Interface element records:
__________________________________________________
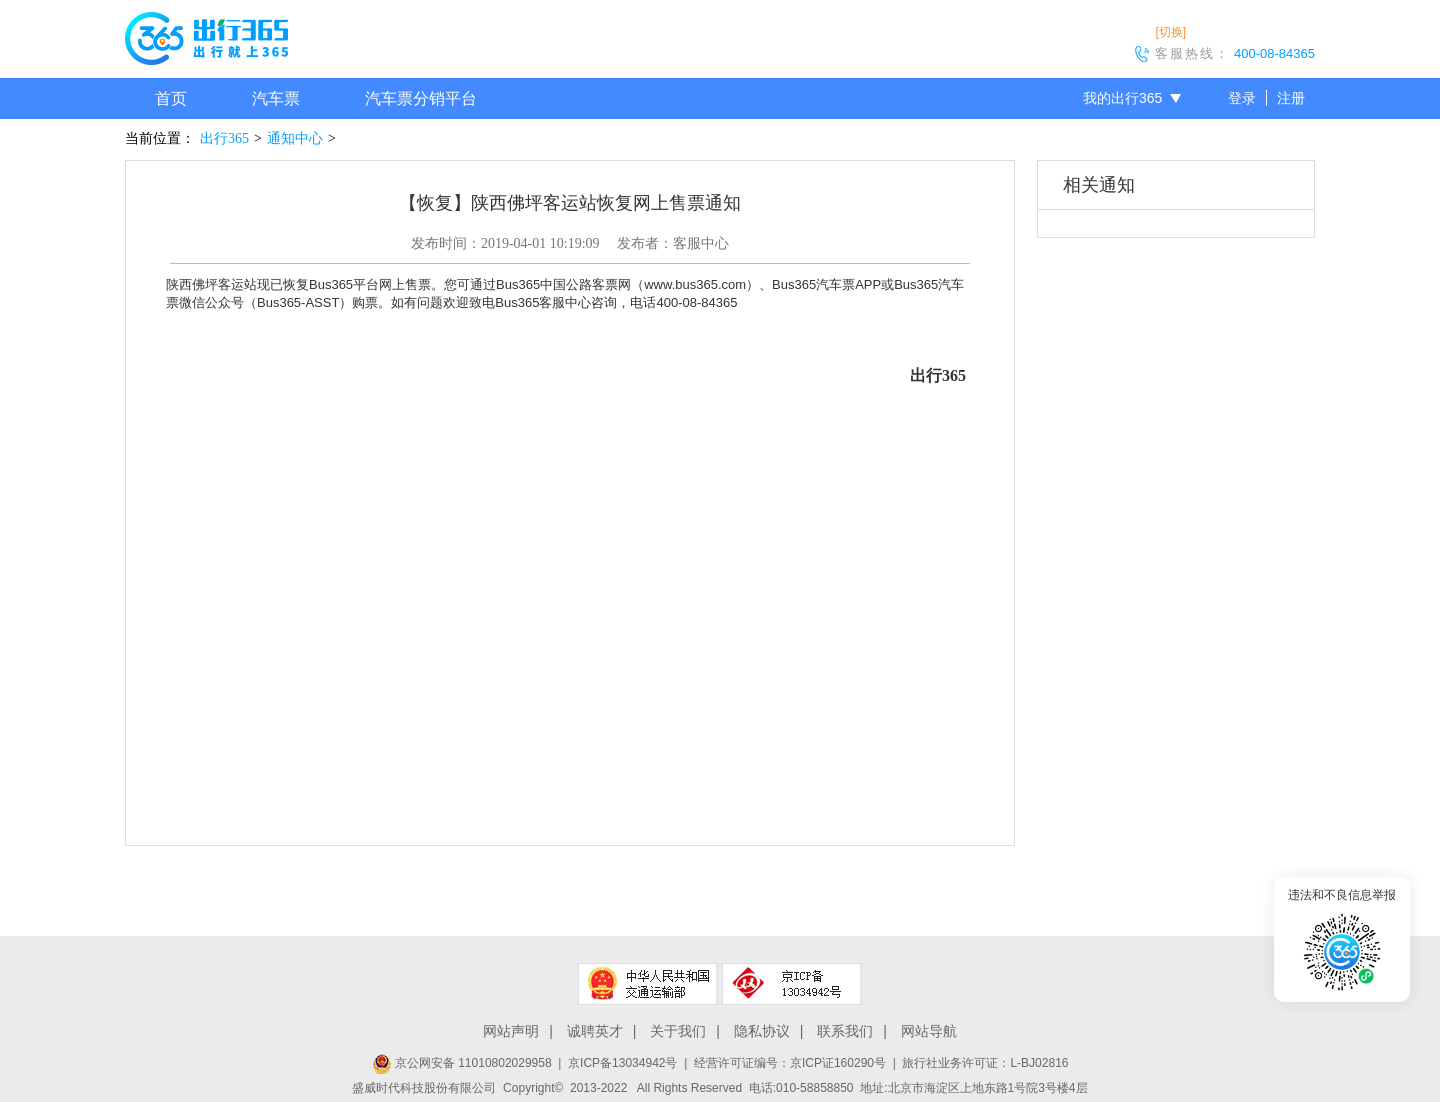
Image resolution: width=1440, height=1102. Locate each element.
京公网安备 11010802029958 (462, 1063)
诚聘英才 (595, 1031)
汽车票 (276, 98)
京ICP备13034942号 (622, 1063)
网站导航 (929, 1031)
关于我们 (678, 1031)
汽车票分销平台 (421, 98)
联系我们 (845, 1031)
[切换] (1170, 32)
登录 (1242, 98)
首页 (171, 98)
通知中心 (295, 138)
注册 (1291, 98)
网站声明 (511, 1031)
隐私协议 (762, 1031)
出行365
__________________________________________________
_WHAT THE TASK REQUIRES_
Lay out each line of the records above as a Markdown table with the columns Row and Line. Skip blank lines and leave out the pictures.

_EXERCISE SOLUTION_
| Row | Line |
|---|---|
| 1 | Image resolution: width=1440, height=1102. Locate each element. |
| 2 | 京公网安备 11010802029958 (462, 1063) |
| 3 | 诚聘英才 (595, 1031) |
| 4 | 汽车票 (276, 98) |
| 5 | 京ICP备13034942号 (622, 1063) |
| 6 | 网站导航 (929, 1031) |
| 7 | 关于我们 (678, 1031) |
| 8 | 汽车票分销平台 (421, 98) |
| 9 | 联系我们 (845, 1031) |
| 10 | [切换] (1170, 32) |
| 11 | 登录 (1242, 98) |
| 12 | 首页 (171, 98) |
| 13 | 通知中心 (295, 138) |
| 14 | 注册 (1291, 98) |
| 15 | 网站声明 (511, 1031) |
| 16 | 隐私协议 (762, 1031) |
| 17 | 出行365 |